Start of DATASET RECORDS
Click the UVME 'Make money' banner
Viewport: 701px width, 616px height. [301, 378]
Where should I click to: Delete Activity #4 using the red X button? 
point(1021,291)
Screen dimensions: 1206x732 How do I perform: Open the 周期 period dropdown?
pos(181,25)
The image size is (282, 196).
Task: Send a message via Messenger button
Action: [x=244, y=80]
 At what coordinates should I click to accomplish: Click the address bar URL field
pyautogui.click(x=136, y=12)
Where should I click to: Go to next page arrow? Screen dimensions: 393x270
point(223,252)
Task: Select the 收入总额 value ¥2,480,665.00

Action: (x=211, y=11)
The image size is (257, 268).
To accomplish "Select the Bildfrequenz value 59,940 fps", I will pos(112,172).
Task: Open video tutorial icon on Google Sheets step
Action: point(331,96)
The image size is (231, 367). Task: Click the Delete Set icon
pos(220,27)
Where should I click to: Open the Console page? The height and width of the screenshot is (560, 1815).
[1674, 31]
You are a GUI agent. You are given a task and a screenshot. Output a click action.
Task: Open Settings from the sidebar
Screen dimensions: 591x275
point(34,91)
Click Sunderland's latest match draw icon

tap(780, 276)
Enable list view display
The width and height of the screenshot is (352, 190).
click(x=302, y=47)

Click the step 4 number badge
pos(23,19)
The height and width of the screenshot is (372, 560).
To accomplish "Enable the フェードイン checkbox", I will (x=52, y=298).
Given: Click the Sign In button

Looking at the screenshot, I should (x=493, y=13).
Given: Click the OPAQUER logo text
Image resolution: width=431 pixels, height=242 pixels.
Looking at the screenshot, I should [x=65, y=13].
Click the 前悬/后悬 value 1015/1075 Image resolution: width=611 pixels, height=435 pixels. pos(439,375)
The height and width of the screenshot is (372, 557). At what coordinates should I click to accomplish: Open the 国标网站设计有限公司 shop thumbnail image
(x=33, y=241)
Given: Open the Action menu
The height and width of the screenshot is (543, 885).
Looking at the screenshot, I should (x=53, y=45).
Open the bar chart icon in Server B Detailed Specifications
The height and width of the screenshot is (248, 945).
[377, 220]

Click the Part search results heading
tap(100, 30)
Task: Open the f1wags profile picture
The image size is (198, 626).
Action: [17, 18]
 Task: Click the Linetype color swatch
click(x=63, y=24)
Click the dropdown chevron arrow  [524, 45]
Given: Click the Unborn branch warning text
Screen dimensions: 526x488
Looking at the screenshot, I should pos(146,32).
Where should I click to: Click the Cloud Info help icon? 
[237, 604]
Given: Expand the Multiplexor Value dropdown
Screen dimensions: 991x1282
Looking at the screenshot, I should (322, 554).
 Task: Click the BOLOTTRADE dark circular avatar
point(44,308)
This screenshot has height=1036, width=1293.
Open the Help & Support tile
End of DATASET RECORDS
EXERCISE REQUIREMENTS ▸ Lines containing the string "text" are the ones to copy from the entries above.

ANSWER FOR THE TASK ▸
Given: Click the OPAQUER logo text
Given: Click the Unborn branch warning text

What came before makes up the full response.